Exercise details -
Rewrite the records from the start through the line containing "[x=223, y=106]", inclusive, with "coordinates" replaced by "position" and everything else unchanged. Leave out the pictures.

Extracted data -

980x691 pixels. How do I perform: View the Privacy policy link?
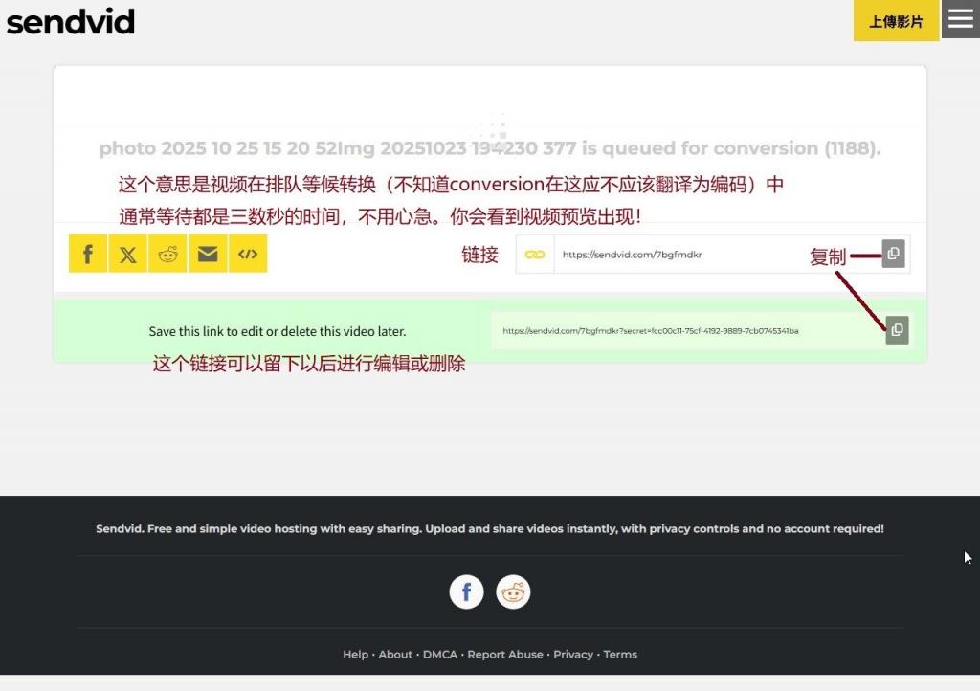(x=573, y=655)
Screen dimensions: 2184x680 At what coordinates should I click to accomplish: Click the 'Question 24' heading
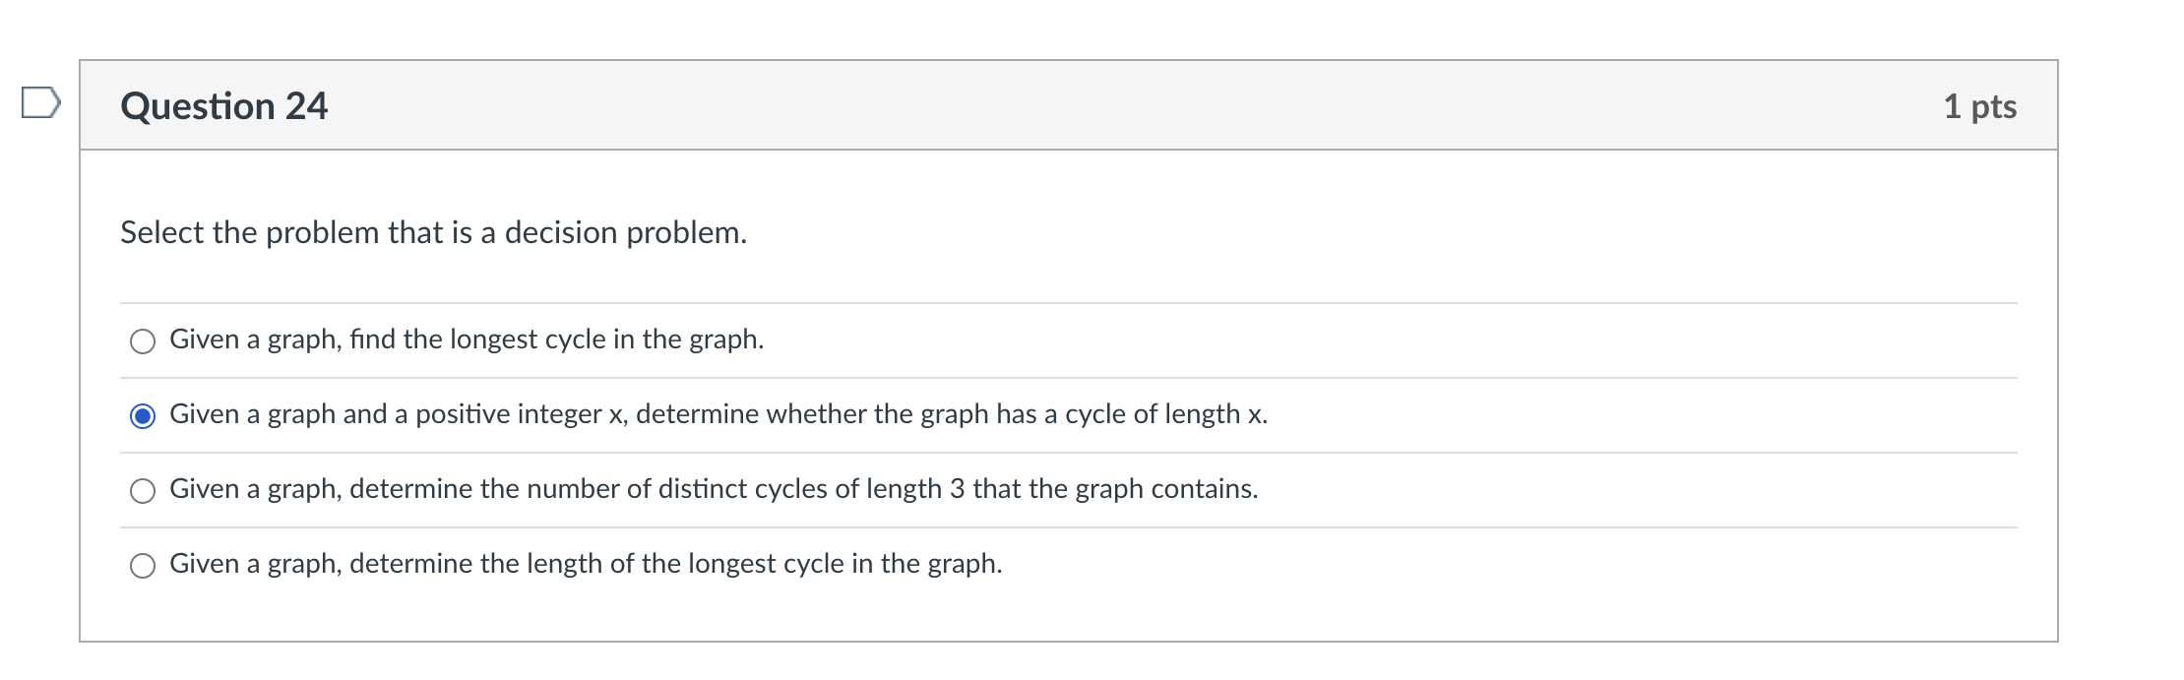[x=223, y=106]
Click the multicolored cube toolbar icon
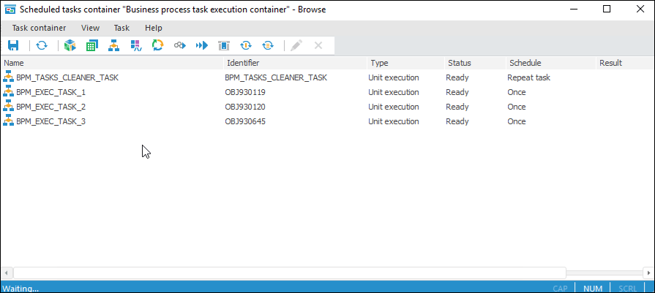The image size is (655, 293). point(70,45)
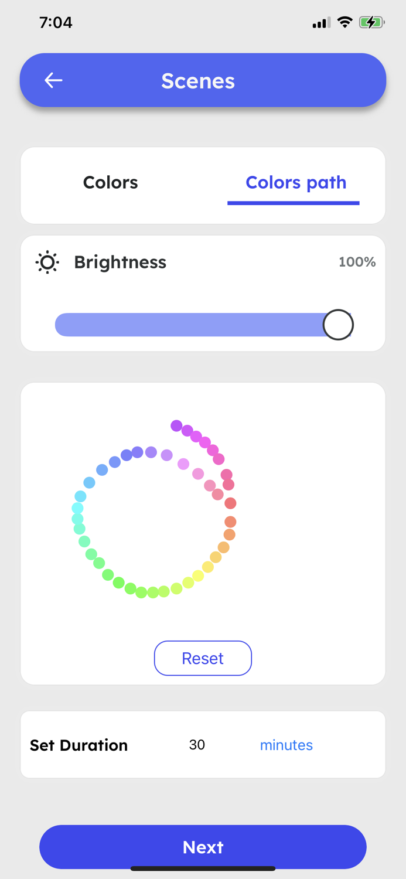Tap the Next button
The width and height of the screenshot is (406, 879).
point(203,847)
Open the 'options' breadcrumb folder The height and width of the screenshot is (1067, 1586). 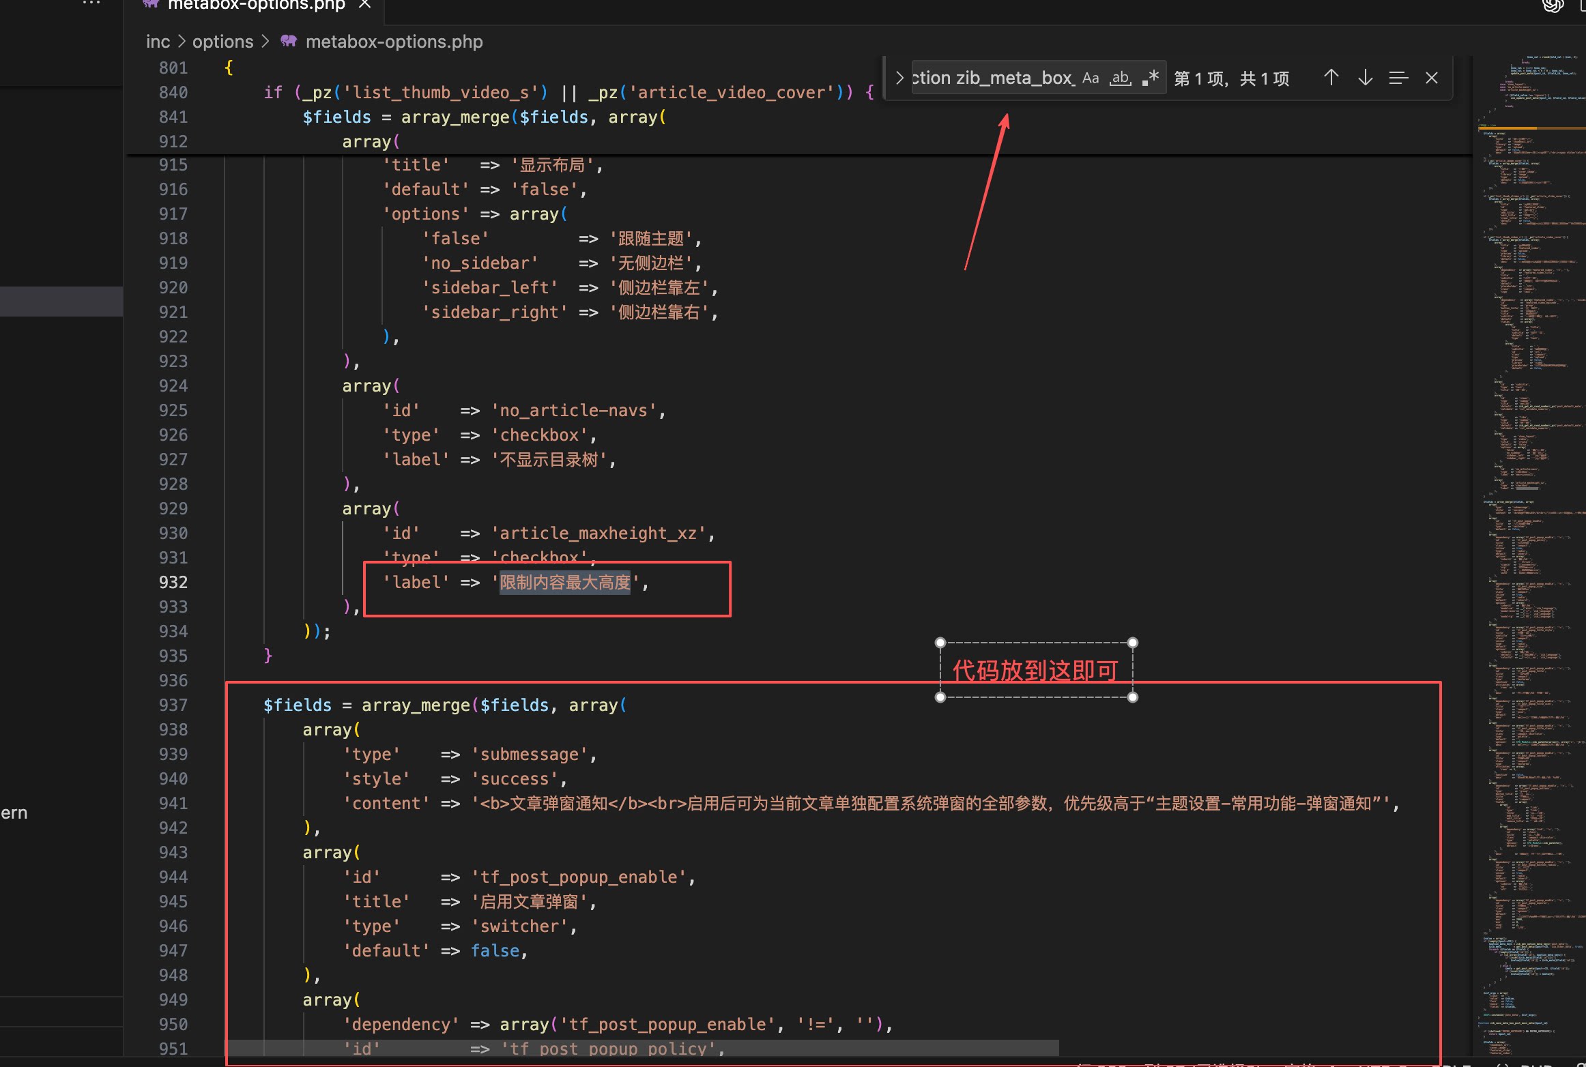222,42
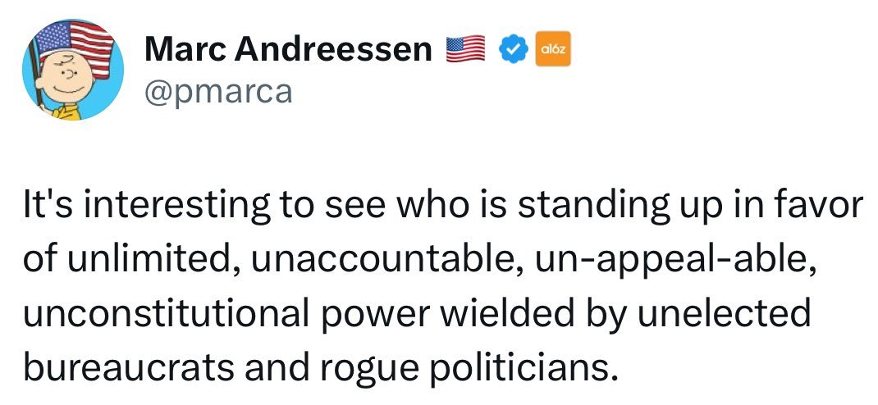Open the @pmarca handle link
The width and height of the screenshot is (878, 405).
[218, 90]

The reply -
980x691 pixels. How do I perform: View the Privacy policy link?
(x=573, y=655)
Screen dimensions: 2184x680 At what position should I click to accomplish: Click the 'Question 24' heading
[x=223, y=106]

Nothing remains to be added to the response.